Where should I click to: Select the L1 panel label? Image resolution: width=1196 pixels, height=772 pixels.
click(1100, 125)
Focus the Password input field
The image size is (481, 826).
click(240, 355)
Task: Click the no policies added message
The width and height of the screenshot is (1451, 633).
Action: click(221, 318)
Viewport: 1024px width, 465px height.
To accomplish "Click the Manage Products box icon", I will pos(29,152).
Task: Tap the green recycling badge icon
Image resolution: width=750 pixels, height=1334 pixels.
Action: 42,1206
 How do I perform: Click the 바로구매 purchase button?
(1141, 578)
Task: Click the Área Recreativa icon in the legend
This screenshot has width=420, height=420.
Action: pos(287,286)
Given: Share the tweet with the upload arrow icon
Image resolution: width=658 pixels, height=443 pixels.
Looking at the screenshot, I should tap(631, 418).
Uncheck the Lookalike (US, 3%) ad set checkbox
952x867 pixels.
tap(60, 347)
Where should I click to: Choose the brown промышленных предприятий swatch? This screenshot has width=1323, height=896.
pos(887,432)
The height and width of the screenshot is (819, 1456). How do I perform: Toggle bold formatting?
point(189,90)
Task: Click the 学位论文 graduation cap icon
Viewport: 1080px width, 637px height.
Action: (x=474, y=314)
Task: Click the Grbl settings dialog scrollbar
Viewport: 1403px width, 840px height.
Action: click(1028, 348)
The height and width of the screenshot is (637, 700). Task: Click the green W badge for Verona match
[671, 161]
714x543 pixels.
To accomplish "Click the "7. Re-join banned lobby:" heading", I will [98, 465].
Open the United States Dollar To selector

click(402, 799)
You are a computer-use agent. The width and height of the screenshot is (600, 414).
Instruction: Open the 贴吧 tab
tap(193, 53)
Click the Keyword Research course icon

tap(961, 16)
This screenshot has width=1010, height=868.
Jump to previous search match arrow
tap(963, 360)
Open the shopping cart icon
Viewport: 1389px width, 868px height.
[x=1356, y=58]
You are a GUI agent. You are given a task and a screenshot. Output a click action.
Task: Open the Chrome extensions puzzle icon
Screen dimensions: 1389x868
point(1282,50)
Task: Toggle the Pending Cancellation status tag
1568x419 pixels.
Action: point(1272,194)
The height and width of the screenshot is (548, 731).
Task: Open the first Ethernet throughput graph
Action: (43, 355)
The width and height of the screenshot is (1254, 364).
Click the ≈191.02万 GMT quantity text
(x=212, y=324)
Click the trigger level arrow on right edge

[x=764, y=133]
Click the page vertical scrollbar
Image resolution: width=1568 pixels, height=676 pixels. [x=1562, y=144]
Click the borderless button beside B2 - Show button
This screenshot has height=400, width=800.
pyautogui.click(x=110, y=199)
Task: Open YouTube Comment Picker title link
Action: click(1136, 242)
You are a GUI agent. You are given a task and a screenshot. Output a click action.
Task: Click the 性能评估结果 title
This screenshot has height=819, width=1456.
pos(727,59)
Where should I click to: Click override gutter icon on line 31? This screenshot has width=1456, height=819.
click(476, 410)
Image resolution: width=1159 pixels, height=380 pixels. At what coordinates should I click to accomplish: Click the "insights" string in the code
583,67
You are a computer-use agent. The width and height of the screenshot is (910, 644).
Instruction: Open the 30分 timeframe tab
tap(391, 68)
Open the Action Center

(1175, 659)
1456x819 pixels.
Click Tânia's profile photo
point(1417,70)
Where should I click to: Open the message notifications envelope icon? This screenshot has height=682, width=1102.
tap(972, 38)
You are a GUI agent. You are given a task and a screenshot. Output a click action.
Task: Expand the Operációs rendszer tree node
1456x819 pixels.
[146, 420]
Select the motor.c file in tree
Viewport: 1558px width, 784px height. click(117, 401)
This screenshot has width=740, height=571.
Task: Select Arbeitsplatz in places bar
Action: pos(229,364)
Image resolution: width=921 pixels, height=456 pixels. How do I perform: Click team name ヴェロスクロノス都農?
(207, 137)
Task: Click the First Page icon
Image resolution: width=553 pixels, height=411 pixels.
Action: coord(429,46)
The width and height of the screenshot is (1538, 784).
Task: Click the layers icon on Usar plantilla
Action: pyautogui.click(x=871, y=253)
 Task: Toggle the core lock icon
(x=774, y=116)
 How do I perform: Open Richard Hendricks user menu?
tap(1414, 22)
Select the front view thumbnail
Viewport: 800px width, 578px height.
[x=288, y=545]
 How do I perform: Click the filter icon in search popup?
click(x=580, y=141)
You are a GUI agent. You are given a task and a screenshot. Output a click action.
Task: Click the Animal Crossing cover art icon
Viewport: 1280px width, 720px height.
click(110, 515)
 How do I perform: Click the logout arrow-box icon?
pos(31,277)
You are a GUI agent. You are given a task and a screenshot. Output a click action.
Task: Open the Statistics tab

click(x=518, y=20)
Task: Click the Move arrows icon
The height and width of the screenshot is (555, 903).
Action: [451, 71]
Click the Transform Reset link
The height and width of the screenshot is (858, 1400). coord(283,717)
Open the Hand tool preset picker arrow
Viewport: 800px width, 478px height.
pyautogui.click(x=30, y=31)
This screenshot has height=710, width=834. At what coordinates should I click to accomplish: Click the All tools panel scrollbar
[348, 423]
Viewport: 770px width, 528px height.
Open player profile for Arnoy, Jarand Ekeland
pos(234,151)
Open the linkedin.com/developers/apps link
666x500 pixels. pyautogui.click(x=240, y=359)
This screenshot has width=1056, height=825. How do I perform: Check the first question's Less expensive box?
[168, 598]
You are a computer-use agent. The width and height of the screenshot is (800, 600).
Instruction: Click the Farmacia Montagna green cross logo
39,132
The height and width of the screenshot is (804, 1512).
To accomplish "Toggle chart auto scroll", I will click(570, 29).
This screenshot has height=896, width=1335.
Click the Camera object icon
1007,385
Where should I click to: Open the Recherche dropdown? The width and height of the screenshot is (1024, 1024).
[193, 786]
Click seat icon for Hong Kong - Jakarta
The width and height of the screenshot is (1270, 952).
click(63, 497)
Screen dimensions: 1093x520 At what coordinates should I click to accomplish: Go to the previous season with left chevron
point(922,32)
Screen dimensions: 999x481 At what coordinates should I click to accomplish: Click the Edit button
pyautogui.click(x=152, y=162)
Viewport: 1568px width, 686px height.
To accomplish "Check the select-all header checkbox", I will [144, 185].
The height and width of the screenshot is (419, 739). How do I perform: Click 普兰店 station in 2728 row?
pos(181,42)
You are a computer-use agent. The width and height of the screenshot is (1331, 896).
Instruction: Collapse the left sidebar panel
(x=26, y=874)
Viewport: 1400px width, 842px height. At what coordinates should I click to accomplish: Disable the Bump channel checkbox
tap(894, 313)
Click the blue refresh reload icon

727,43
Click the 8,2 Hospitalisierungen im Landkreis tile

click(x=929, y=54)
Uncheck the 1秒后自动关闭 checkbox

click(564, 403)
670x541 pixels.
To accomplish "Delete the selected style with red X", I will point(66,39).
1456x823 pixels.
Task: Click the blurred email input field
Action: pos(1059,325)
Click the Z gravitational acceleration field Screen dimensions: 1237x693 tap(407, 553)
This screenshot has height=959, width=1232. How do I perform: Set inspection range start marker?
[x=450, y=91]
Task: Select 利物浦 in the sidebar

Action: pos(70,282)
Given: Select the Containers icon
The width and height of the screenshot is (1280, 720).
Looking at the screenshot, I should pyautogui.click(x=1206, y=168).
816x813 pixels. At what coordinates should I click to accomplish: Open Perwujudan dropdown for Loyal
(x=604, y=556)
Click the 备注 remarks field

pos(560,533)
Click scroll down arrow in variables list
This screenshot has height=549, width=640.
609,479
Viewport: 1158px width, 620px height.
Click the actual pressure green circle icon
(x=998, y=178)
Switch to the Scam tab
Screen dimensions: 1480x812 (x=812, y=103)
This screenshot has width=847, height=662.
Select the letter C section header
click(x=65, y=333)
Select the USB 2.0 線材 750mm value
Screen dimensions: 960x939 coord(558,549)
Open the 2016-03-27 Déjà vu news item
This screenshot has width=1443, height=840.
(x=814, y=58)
..........
| Task prompt |
Express the material from the line containing "Viewport: 1568px width, 686px height." through the line containing "click(564, 403)" as a JSON list of strings, one string per line, omitting blank lines.

| Answer to the problem |
[
  "Viewport: 1568px width, 686px height.",
  "To accomplish \"Check the select-all header checkbox\", I will [144, 185].",
  "The height and width of the screenshot is (419, 739). How do I perform: Click 普兰店 station in 2728 row?",
  "pos(181,42)",
  "You are a computer-use agent. The width and height of the screenshot is (1331, 896).",
  "Instruction: Collapse the left sidebar panel",
  "(x=26, y=874)",
  "Viewport: 1400px width, 842px height. At what coordinates should I click to accomplish: Disable the Bump channel checkbox",
  "tap(894, 313)",
  "Click the blue refresh reload icon",
  "727,43",
  "Click the 8,2 Hospitalisierungen im Landkreis tile",
  "click(x=929, y=54)",
  "Uncheck the 1秒后自动关闭 checkbox",
  "click(564, 403)"
]